C'était là, énoncé pour la première fois, sous forme définitive pour les phénomènes optiques, ce qu'on nomme aujourd'hui le principe de relativité, dont les expériences ultérieures ont, dans tous les domaines, établi la parfaite exactitude et dont l'importance apparaît de plus en plus grande, au moins égale à celle du principe de la conservation de l'énergie. L'introduction, toute récente, du principe de relativité en physique et en mécanique entraîne dès maintenant des conséquences de premiere importance et il est essentiel de rappeler que Mascart, après un effort expérimental considérable, put, le premier, en affirmer l'exactitude.

Mascart montra quelle modification il fallait faire subir à l'énoncé de Fresnel pour le mettre d'accord avec le fait nouveau qu'il venait d'établir. Cet énoncé de Fresnel ne tenait pas clairement compte de la dispersion, de la variation de la vitesse de propagation U avec la période des ondes lumineuses. Il ressort de l'analyse très pénétrante de Mascart qu'on peut représenter tous les faits en prenant pour U la valeur qui correspond à la période de la vibration par rapport au milieu en mouvement, à la période de la lumière pour un observateur qui se mouvrait avec ce milieu. Il signale d'ailleurs quelles difficultés subsistent dans la conception d'un entraînement de l'éther par la matière en mouvement, entraînement variable avec la lumière dont on s'occupe puisque l'indice n dépend de cette lumière, variable aussi dans un cristal biréfringent selon qu'il s'agit de l'onde ordinaire ou de l'onde extraordinaire. La théorie électromagnétique, là comme ailleurs, devait donner la clef de toutes ces difficultés.

Mascart obtint pour ce remarquable ensemble de travaux le grand prix des sciences mathématiques en 1874, puis le prix Lacaze en 1875.

L'énoncé du principe de relativité vint terminer et couronner en quelque sorte la première partie de la vie scientifique de Mascart, commencée en 1851, au sortir de l'École Normale, remplie par des recherches purement spéculatives, sans souci d'applications pratiques, et consacrée à peu près exclusivement à l'optique.

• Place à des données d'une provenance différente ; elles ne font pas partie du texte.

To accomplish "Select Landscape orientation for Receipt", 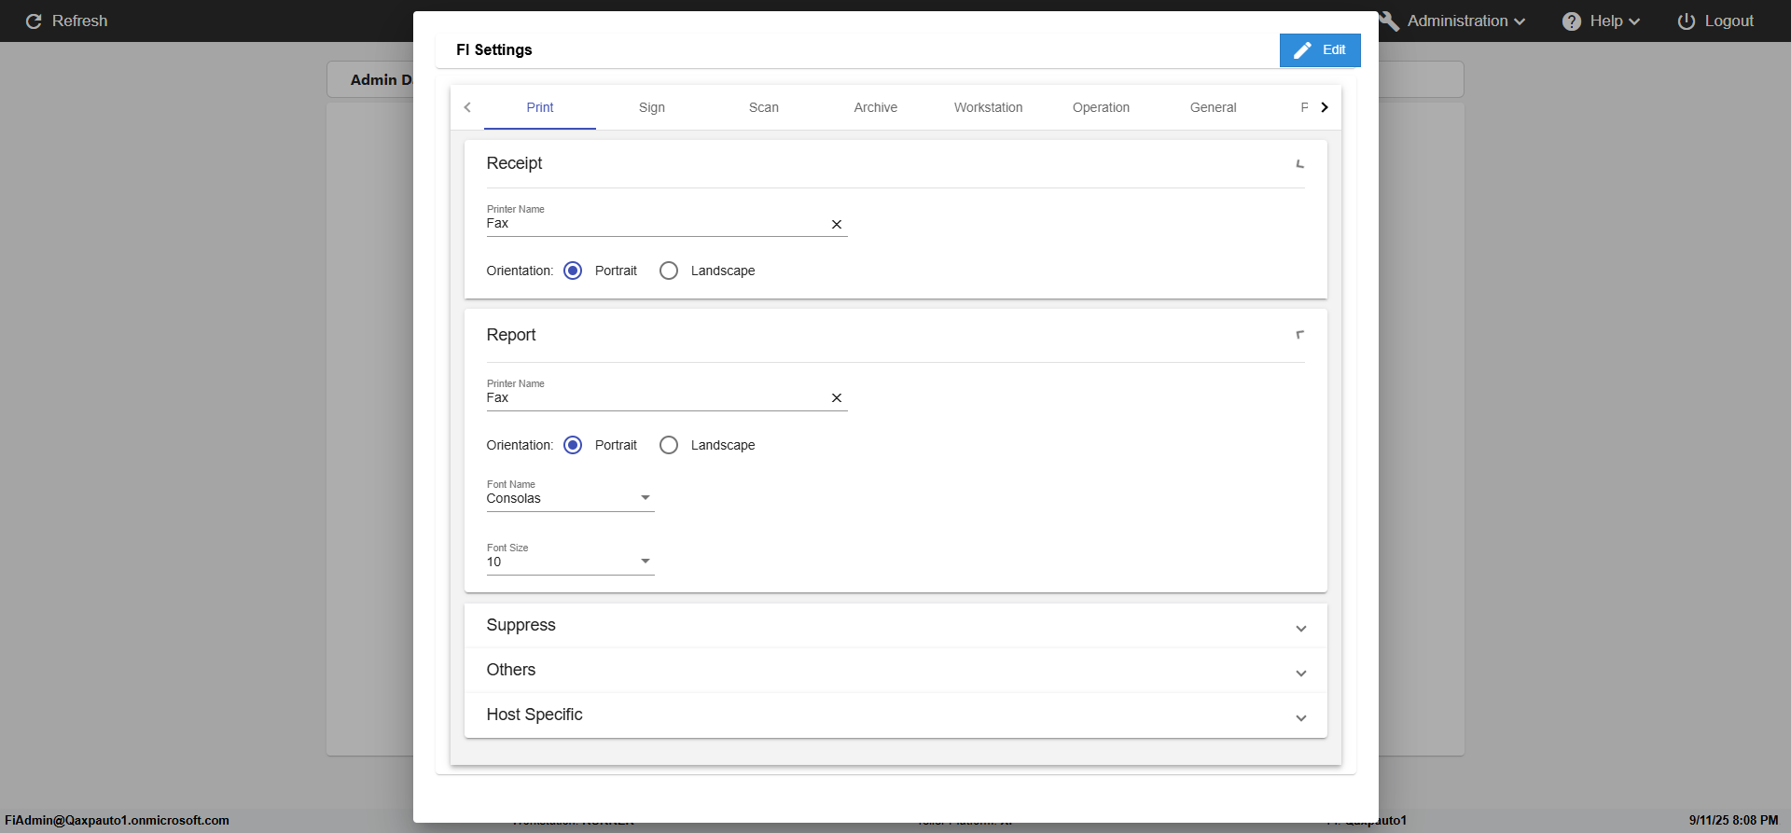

C'est vers l'optique également qu'il dirigea son enseignement du Collège dans les premières années, de 1868 à 1873, mais ce même enseignement devait le conduire bientôt à s'occuper d'électricité de manière approlondie et à modifier par la suile le but de ses recherches et la direction même de son activité. Mascart fut un admirable professeur : il disait s'être formé à la rude discipline de l'enseignement secondaire auquel il appartint pendant quatre ans, de 1864 à 1868 et où il laissa chez ses anciens élèves un souvenir profond dont j'ai pu recueillir divers témoignages. Il conseillait d'ailleurs très vivement aux débutants d'éprouver leur enthousiasme pour la science en passant par cette forte école, où le contact du maître avec l'élève, plus intime que dans l'enseignement supérieur, en même temps que le sentiment des responsabilités, oblige à un effort constant pour transmettre la pensée, à un souci d'ordre et de méthode moins indispensables à un niveau plus élevé.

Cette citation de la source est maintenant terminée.